> _Exercise instructions_
In the records below, how many lines hold the word "menu"? Give only the number.

> _Records from a data collection_
________
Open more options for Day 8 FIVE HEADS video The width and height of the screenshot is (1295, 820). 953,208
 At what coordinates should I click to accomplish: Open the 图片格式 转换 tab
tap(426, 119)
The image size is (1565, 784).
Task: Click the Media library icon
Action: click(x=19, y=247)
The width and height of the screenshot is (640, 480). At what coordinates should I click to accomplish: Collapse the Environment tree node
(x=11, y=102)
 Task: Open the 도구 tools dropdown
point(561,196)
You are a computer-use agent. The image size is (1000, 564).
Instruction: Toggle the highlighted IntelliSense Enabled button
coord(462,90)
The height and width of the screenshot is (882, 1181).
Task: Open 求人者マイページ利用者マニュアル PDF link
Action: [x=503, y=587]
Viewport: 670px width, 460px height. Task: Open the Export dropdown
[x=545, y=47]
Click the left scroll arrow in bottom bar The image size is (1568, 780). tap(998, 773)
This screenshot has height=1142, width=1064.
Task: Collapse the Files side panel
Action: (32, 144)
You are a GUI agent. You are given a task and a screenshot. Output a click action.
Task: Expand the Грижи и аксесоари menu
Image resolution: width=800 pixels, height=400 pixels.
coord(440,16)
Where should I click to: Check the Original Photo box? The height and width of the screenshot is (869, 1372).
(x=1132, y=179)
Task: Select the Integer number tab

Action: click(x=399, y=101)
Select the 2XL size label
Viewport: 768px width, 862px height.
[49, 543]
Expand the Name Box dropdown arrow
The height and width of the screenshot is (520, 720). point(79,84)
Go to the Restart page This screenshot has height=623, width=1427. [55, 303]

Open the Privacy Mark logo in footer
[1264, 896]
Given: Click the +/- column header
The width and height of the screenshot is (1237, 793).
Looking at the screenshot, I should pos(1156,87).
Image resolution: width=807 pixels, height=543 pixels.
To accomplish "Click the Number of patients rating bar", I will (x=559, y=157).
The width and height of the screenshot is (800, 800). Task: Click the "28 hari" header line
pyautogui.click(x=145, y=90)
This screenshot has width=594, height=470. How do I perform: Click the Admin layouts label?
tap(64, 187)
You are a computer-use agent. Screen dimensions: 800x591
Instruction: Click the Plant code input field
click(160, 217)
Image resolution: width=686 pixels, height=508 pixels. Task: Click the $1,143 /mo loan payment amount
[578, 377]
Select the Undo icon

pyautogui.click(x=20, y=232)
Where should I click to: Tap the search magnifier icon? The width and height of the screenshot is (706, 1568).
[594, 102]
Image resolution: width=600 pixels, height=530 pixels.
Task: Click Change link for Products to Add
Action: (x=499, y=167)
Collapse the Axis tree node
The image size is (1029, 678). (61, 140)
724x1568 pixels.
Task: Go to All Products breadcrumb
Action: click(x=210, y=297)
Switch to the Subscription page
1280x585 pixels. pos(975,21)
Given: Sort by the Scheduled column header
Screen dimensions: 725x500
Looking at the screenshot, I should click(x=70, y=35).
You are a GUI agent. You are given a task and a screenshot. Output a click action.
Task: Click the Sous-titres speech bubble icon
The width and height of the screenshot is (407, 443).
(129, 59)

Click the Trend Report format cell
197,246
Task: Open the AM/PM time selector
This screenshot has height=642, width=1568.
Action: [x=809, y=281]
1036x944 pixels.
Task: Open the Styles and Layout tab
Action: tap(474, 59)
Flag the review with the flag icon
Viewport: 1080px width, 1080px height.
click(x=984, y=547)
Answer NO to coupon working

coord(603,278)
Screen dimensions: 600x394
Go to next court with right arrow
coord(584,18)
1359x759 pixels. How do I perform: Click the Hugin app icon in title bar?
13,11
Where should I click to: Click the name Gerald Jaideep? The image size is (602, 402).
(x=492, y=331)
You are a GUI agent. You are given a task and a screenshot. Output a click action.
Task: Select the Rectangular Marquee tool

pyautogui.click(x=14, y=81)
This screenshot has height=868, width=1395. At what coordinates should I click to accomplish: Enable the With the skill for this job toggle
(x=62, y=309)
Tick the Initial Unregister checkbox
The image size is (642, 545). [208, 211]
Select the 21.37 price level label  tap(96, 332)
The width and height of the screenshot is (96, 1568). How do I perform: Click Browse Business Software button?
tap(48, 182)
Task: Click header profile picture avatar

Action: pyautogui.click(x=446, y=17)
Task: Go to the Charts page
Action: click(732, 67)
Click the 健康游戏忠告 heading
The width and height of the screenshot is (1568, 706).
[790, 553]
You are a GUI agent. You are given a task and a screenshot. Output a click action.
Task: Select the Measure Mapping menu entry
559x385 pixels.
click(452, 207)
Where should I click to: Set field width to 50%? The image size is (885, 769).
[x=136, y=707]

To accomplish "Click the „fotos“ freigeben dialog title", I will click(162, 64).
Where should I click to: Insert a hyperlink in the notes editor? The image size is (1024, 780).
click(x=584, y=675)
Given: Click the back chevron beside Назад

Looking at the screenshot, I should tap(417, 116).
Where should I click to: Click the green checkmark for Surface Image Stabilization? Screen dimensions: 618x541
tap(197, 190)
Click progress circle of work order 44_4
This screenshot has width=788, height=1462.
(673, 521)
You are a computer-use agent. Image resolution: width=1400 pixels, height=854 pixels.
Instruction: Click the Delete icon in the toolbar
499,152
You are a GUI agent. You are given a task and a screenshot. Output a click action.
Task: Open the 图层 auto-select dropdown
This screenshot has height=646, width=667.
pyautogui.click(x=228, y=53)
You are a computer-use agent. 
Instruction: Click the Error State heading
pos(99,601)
________
> _Written solution_
2